AIM OF THE EXERCISE. Transcribe the following entries word for word; no picture is to appear in the copy.

Start of TASK MATERIAL

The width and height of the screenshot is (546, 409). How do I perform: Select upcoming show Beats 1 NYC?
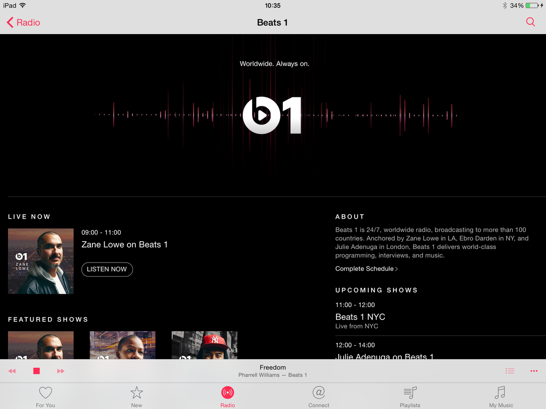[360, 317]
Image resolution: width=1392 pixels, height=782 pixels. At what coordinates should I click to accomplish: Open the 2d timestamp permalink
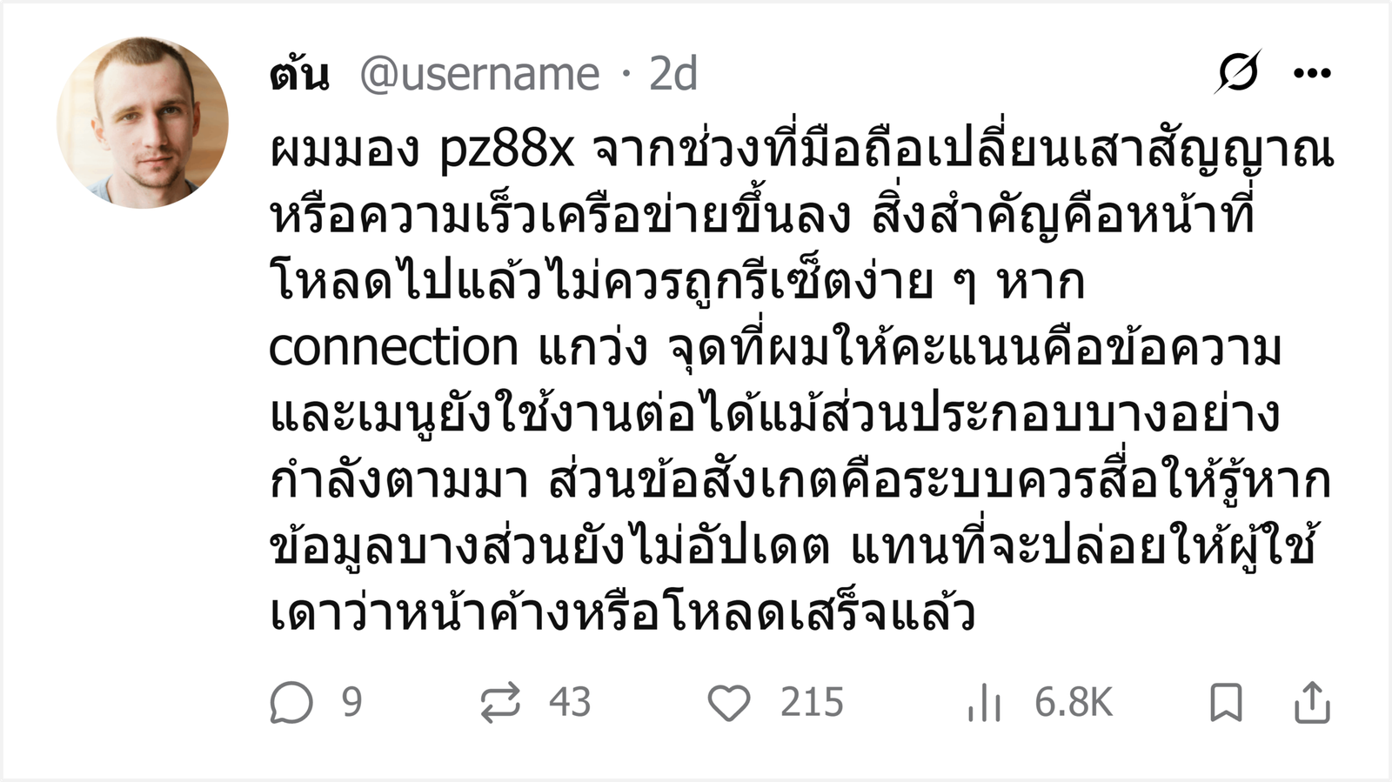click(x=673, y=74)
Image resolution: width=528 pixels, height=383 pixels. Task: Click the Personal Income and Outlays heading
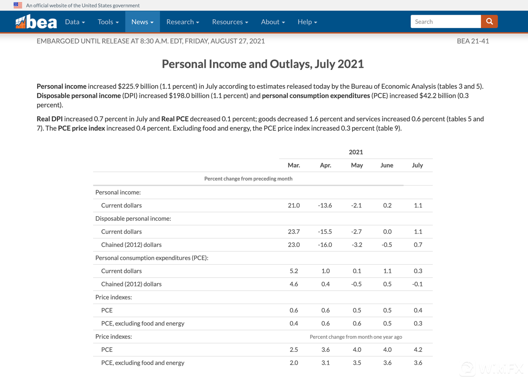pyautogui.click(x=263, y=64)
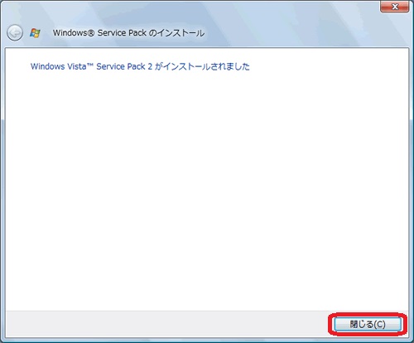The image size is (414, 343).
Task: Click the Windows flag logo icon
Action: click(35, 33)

End of TASK MATERIAL

EXPECTED ANSWER.
The width and height of the screenshot is (546, 409). How do I perform: Select upcoming show Beats 1 NYC?
[360, 317]
Image resolution: width=1392 pixels, height=782 pixels. At what coordinates should I click to accomplish: Open the 2d timestamp permalink
click(x=673, y=74)
Image resolution: width=528 pixels, height=383 pixels. Task: Click the Personal Income and Outlays heading
pyautogui.click(x=263, y=64)
The image size is (414, 343).
Task: Click the Windows flag logo icon
Action: click(35, 33)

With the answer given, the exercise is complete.